Much of this was driven by the imperatives of US foreign policy, and some of it, of course, by massive foreign policy failures.

For example, if the Bay Of Pigs operation had succeeded, and had been backed up by the US military, there wouldn't have been the massive Cuban immigration that has transformed Miami. The US might have missed out on George Borjas, Humberto Fontova, Celia Cruz, and that guy who was CEO of Coca-Cola. But it would also have missed out on a lot of crime, and it would have kept Miami. And all those Cubans would have kept their country.

Same with Vietnam—if the Democrats hadn't bailed out on the Vietnamese, there wouldn't be the massive Vietnamese immigration which has led to a number of both benefits and problems.

I wrote in 2001 that

The Vietnamese loved their country. Their ancestors were buried there, and they didn't want to leave, but when Ford and the House Democrats abandoned them, they had little choice about leaving.

Again you get good hard-working patriotic immigrants, but you also get Vietnamese gangs. And you get the Hmong.

The Vietnam-era refugees included Hmong tribesmen who fought beside Special Forces in Vietnam. The Hmong fought well because they were still a premodern tribe of hunters, similar to American Indians, who frequently make very good soldiers. That's what was at the root of the Chai Vang case, where a Hmong hunter killed six white hunters in the Wisconsin woods

Both American Indians and Hmong tend to make bad citizens, though, and the Hmong have not had nearly as much time too adapt to modern life as Indians have.

With the current war there is already a trickle of Iraqi refugees trying to get out, some of them young men of military age, trying to avoid combat—on either side.

John Derbyshire recently wondered why:

"Still, even in the context of a dubious and dysfunctional refugee-resettlement program, the matter of Iraqi refugees in the USA raises awkward moral questions. Don't these people love their country? If they do, why don't they fight alongside us to restore that country to stability? If they don't, what kind of American patriots will they and their children make?

"And that is only to speak of the current situation, in which we are fighting vigorously to help the Iraqis get their country in order, under a US administration that believes this can actually be done. If our national will collapses and we pull out—not an improbable event—will there then be a real moral case, as there is not now, for offering asylum to the million or so Iraqis we will have let down? Or will it be they who have let us down?"

Please Go Fight for My Country So I Can Take Your Job, New English Review, (March 2007)
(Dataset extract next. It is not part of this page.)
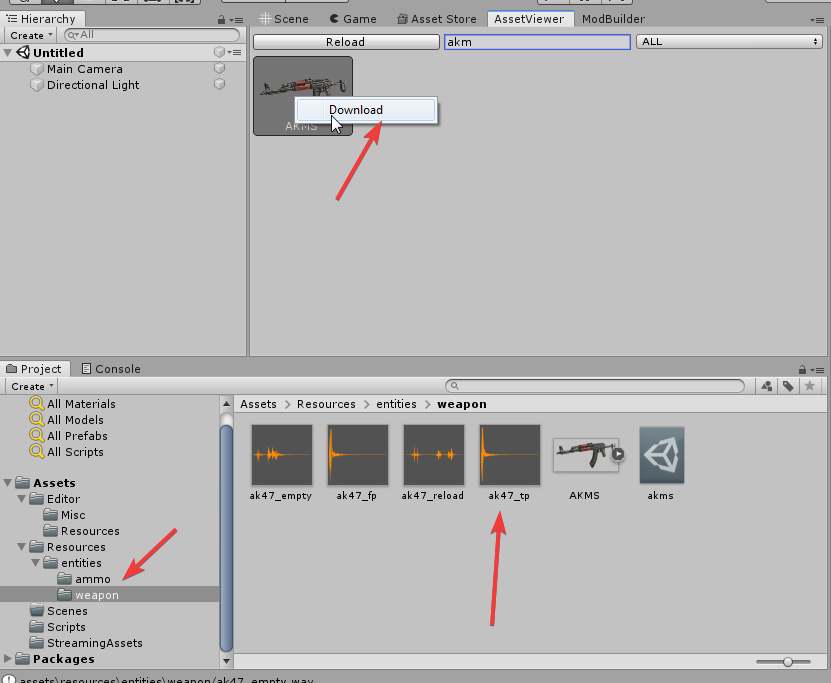Click the Search by Type filter icon
The image size is (831, 683).
(766, 386)
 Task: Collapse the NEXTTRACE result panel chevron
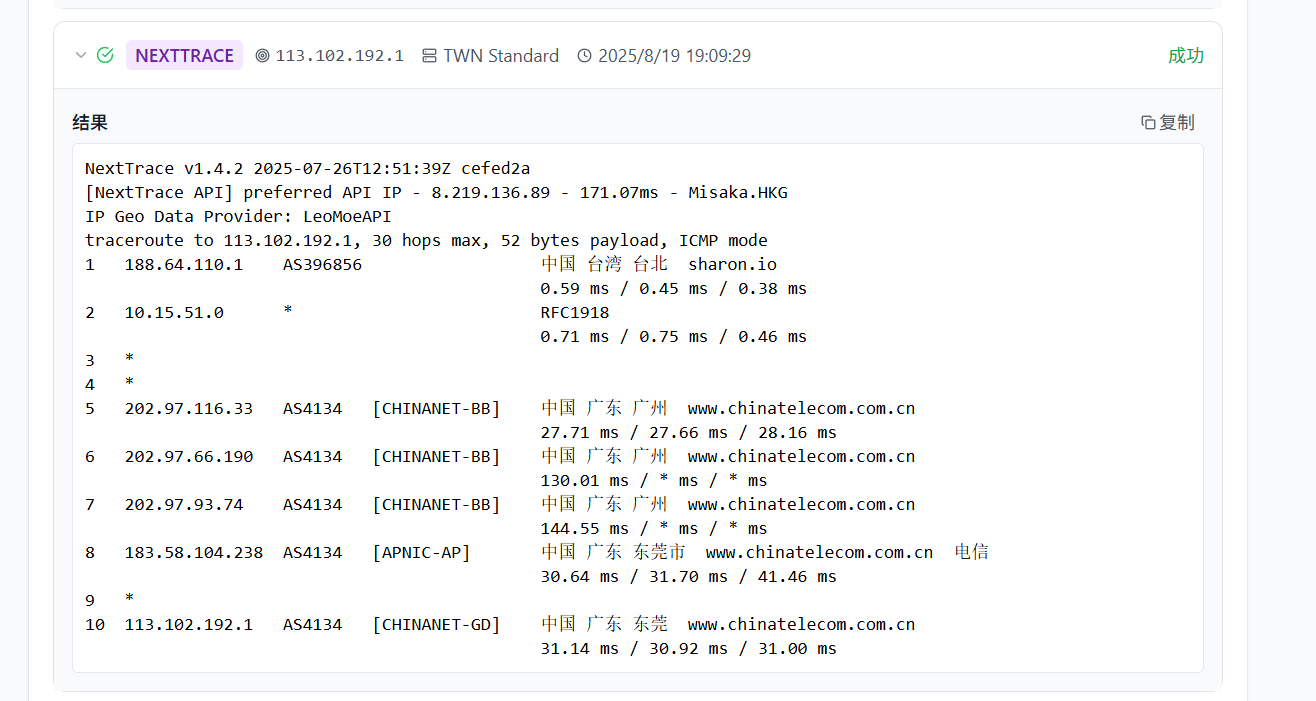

We already know that, for example, a former Taliban spokesman from Afghanistan has been admitted to Yale on student visa. There's no reason to believe that any mass exodus from Iraq wouldn't include former "insurgents." And they'd be welcomed by some percentage of the Muslim population, and also by anti-American Americans. That's' a recipe for disaster.

Changing foreign policy isn't easy—and some of it can't be changed, because it happens as a reaction to the acts of America's enemies.

Immigration policy, on the other hand, is totally internal. The US doesn't have to take Iraqi refugees.

John Derbyshire pointed out in his article that there are plenty of Muslim countries that might want Iraqi refugees. I've suggested that there's a country just south of the Rio Grande which must be suffering a crying shortage of refugees—see Dear Mr. Fox: Please Find Attached our Poor/ Tired/ Dispossessed, Etc., [August 3, 2001]

In the meantime, American troops are not allowed to defend America on the southern border, where they are badly needed. As we've said before, the Posse Comitatus Act, intended to keep the Army from being used on Americans, does not apply to guarding the border from a Mexican invasion. This is what armies are for.

So here's the question for Memorial Day:

When American soldiers have fought and died to protect their country, why should America allow this kind of invasion to take place after their death?